2.1. Chemicals and Materials

The chemicals and materials used in this work included tetraethyl orthosilicate (TEOS, >99%, Sigma-Aldrich, St. Louis, MO, USA), tetrapropylammonium hydroxide (TPAOH, 1 M aqueous, Sigma-Aldrich, USA), sodium aluminate (50–56 wt.% as Al₂O₃, Sigma-Aldrich, St. Louis, USA), sulfuric acid (95–98%, Sigma-Aldrich, St. Louis, USA), vanadium(IV) sulfate oxide hydrate (99.9%, Alfa Aesar, Haverhill, MA, USA), magnesium sulfate (≥99.5%, Sigma-Aldrich), hydrogen peroxide (30%, Fisher Scientific, Waltham, MA, USA), Nafion ^® perfluorinated resin solution (20%, Sigma-Aldrich, St. Louis, USA), ethanol (>99.5%, Sigma-Aldrich, USA), methanol (>99.8%, Sigma-Aldrich, St. Louis, USA), N,N-dimethylformamide (DMF, 99.8%, Sigma-Aldrich, St. Louis, USA), dimethyl sulfoxide (DMSO, 99.8%, Sigma-Aldrich, St. Louis, USA), hydrophilic surface PDVF film (average pore diameter d_p of 0.22 µm and porosity ${\epsilon }_{PVDF}$ of >80%, TISCH Scientific, Fremont, CA, USA), hydrophilic surface PVDF film (d_p~0.45 µm and ${\epsilon }_{PVDF}$~80%, TISCH Scientific, CA, USA), and deionized water.
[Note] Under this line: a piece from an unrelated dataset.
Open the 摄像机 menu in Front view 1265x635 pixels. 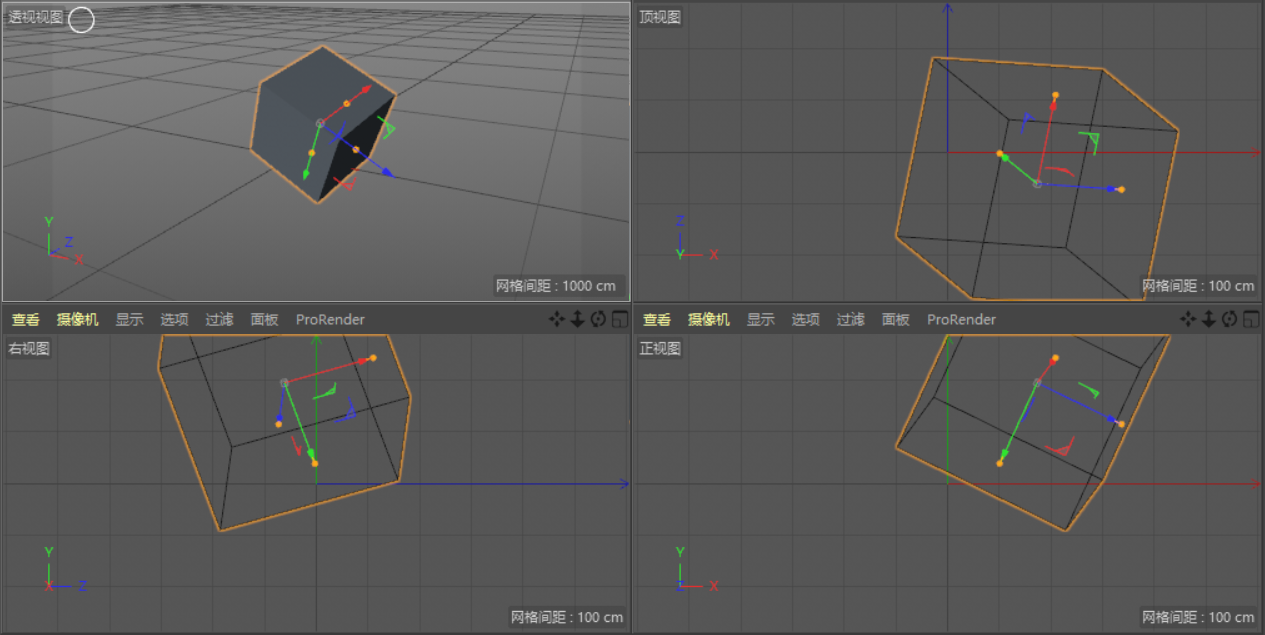pos(707,319)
2.2. Material Characterizations

The morphological properties of the zeolite materials, i.e., nanoparticles, ZNs, and thin films, were examined by scanning electron microscopy (SEM) and energy dispersive X-ray spectroscopy (EDS) using a FEI Scios DualBeam microscope equipped with Ametek Octane Super EDAX. The N₂ adsorption and desorption BET analysis was performed at 77 K by a Micromeritics ASAP 2020 unit. The zeolite films activated by UV irradiation were also characterized by attenuated total reflection-Fourier transform infrared spectroscopy (ATR-FTIR, Thermo Scientific Nicolet iS50 FT-IR spectrometer) to verify the removal of organic SDA molecules from the zeolite channels.

2.3. ZSM-5 ZN Synthesis

The ZSM-5 ZNs were synthesized by the uninterrupted two-stage secondary growth process using the silicalite nanoparticle seeds and dC₅ SDA. The dC₅ was synthesized in-house via the reported method of exhaustive alkylation of 1,5-diaminopentane with 1-iodopropane [6,7]. The silicalite nanoparticle seeds were prepared by a procedure detailed in the same publications, which involved a two-step in situ crystallization process using a starting solution with a molar composition of 10 SiO₂ + 2.4 TPAOH + 0.87 NaOH + 114 H₂O [5]. This solution was obtained by mixing 0.16 g water, 0.127 g NaOH, 8.93 g of 1.0 M TPAOH aqueous solution, and 2.5 g silicic acid in a Teflon flask. The solution was stirred at room temperature overnight and then reacted in a closed Teflon autoclave at 50 °C for 6 days under static condition. After the 6-day reaction, the liquid phase of the mixture was collected by a GHP syringe filter (pore size 0.45 μm). The recovered clear solution was subsequently reacted in a Teflon autoclave at 100 °C for 3 days. The produced silicalite nanoparticles were recovered by centrifugation and washed with DI water until the suspension reached neutral pH (~7).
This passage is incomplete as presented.